■ **EXERCISE**: Check each line of the entries below for the string "button"; copy every line where it appears.

● ● ● ●

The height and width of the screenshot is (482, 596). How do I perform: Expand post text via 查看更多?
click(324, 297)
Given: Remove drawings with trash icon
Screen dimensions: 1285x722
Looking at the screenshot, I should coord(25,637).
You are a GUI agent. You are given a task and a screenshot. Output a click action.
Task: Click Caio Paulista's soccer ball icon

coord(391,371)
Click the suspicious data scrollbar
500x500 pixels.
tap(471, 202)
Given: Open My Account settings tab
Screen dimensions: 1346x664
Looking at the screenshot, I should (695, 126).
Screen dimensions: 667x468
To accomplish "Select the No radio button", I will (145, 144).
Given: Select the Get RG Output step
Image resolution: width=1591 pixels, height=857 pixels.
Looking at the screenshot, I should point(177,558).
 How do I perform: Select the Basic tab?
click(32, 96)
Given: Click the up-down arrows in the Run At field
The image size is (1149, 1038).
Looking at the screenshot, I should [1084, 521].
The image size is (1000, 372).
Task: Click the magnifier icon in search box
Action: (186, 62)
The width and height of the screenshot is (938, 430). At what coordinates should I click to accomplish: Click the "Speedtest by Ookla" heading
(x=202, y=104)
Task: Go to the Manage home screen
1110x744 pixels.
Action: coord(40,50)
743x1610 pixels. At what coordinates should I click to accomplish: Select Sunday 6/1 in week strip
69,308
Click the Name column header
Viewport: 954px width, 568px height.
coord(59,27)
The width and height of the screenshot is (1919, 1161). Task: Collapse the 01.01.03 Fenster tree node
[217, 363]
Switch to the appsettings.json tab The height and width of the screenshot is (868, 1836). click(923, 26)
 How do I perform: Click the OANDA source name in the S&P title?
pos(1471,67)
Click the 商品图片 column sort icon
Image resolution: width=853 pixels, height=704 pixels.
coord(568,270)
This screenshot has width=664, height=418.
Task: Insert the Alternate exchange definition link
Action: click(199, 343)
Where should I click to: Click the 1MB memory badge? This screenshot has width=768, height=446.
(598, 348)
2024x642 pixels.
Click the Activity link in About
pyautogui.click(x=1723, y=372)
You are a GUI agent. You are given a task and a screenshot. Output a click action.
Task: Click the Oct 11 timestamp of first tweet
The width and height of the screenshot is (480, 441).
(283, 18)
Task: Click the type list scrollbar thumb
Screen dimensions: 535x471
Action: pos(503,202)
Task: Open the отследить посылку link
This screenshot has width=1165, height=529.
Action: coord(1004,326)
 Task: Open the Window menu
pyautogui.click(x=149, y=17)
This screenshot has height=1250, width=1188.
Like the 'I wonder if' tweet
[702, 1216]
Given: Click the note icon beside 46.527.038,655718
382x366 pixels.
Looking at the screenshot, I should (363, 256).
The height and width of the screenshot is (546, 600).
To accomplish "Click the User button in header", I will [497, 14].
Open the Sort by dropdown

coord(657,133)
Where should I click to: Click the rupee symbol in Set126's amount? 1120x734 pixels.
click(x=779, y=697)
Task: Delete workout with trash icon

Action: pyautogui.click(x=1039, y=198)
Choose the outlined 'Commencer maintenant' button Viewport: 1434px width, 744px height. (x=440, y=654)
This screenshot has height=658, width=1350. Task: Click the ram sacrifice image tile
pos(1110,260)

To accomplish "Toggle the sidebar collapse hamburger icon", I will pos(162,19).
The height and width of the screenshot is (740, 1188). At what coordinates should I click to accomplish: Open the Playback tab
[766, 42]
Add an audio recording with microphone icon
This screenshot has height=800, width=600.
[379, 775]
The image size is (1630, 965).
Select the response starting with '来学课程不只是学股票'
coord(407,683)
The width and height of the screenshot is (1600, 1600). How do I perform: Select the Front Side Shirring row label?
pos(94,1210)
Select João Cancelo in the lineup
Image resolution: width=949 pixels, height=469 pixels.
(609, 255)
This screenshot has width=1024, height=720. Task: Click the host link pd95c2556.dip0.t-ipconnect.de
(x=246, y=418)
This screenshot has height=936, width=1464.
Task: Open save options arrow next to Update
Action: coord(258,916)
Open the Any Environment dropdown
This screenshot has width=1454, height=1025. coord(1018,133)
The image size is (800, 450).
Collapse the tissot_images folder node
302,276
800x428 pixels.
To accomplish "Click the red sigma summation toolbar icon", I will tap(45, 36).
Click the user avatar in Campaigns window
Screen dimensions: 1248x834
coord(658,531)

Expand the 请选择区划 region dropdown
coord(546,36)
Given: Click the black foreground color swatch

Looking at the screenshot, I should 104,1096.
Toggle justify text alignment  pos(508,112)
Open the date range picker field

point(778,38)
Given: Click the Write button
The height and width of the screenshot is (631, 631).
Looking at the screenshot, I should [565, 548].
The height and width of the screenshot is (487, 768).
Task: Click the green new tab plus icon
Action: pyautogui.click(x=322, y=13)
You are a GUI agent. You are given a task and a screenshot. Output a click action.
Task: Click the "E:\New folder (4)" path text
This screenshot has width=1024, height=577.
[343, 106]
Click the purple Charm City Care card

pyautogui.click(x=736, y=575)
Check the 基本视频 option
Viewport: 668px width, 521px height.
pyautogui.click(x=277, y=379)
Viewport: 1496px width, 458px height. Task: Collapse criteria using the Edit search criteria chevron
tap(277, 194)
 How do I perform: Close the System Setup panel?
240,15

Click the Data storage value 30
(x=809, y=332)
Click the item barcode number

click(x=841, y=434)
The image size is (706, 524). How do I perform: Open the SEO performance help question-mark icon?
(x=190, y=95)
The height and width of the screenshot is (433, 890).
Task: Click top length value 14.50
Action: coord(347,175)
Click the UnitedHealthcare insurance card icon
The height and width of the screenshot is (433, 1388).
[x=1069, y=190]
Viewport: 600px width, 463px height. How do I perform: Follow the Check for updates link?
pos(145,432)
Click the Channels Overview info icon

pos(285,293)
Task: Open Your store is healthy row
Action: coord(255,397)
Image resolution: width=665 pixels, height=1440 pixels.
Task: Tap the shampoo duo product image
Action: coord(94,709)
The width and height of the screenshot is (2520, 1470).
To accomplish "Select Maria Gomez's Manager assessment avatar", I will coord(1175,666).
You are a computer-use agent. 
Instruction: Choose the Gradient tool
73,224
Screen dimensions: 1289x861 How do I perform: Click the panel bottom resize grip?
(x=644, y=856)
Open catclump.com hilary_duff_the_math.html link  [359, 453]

● ● ● ●

■ **EXERCISE RESULT**:
To accomplish "Select the No radio button", I will (145, 144).
To accomplish "Click the User button in header", I will [497, 14].
Choose the outlined 'Commencer maintenant' button Viewport: 1434px width, 744px height. (x=440, y=654)
Given: Click the Write button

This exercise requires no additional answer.